Re: Q: select_fallback_rq() && cpuset_lock()

All of lore.kernel.org
 help / color / mirror / Atom feed

From: Oleg Nesterov <oleg@redhat.com>
To: Peter Zijlstra <peterz@infradead.org>
Cc: Ingo Molnar <mingo@elte.hu>, Lai Jiangshan <laijs@cn.fujitsu.com>,
	Tejun Heo <tj@kernel.org>,
	linux-kernel@vger.kernel.org
Subject: Re: Q: select_fallback_rq() && cpuset_lock()
Date: Thu, 11 Mar 2010 15:52:48 +0100	[thread overview]
Message-ID: <20100311145248.GA12907@redhat.com> (raw)
In-Reply-To: <20100310183259.GA23648@redhat.com>

On 03/10, Oleg Nesterov wrote:
>
> On 03/10, Peter Zijlstra wrote:
> >
> > Right, so if you refresh these patches, I'll feed them to mingo and they
> > should eventually end up in -linus, how's that? :-)
>
> Great.

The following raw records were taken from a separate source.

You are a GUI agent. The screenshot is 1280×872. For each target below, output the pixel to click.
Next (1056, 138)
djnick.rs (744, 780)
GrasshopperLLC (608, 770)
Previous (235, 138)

Will redo/resend tomorrow ;)

That was a great plan, but it doesn't work.

With the recent changes we have even more problems with
cpuset_cpus_allowed_locked(). Not only it misses cpuset_lock() (which
doesn't work anyway and must die imho), it is very wrong to even call
this function from try_to_wakeup() - this can deadlock.

Because task_cs() is protected by task_lock() which is not irq-safe,
and cpuset_cpus_allowed_locked() takes this lock.

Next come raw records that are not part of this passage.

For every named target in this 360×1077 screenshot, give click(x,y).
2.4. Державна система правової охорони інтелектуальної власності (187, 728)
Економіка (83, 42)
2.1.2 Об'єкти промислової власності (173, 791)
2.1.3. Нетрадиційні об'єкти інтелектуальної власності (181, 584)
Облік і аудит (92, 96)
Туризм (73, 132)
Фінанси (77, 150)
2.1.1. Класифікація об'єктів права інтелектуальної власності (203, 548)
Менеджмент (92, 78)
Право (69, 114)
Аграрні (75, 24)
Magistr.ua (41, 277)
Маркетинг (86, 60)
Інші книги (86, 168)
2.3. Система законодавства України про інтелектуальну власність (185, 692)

We need more changes in cpuset.c. Btw, select_fallback_rq() takes
rcu_read_lock around cpuset_cpus_allowed_locked(). Why? I must have
missed something, but afaics this buys nothing.

>From the previous email:

	On 03/10, Peter Zijlstra wrote:
	>
	> On Wed, 2010-03-10 at 18:30 +0100, Oleg Nesterov wrote:
	> > On 03/10, Peter Zijlstra wrote:
	> > >
	> > > I guess the quick fix is to really bail and always use cpu_online_mask
	> > > in select_fallback_rq().
	> >
	> > Yes, but this breaks cpusets.
	>
	> Arguably, so, but you can also argue that binding a task to a cpu and
	> then unplugging that cpu without first fixing up the affinity is a 'you
	> get to keep both pieces' situation.

Well yes, but still it was supposed the kernel should handle this case
correctly, the task shouldn't escape its cpuset.

However, currently I don't see another option. I think we should fix the
possible deadlocks and kill cpuset_lock/cpuset_cpus_allowed_locked first,
then try to fix cpusets.

See the trivial (uncompiled) patch below. It just states a fact
cpuset_cpus_allowed() logic is broken.

How can we fix this later? Perhaps we can change
cpuset_track_online_cpus(CPU_DEAD) to scan all affected cpusets and
fixup the tasks with the wrong ->cpus_allowed == cpu_possible_mask.

At first glance this should work in try_to_wake_up(p) case, we can't
race with cpuset_change_cpumask()/etc because of TASK_WAKING logic.

But I am not sure how can we fix move_task_off_dead_cpu(). I think
__migrate_task_irq() itself is fine, but if select_fallback_rq() is
called from move_task_off_dead_cpu() nothing protects ->cpus_allowed.
We can race with cpusets, or even with the plain set_cpus_allowed().
Probably nothing really bad can happen, if the resulting cpumask
doesn't have online cpus due to the racing memcpys, we should retry
after __migrate_task_irq() fails. Or we can take cpu_rq(cpu)-lock
around cpumask_copy(p->cpus_allowed, cpu_possible_mask).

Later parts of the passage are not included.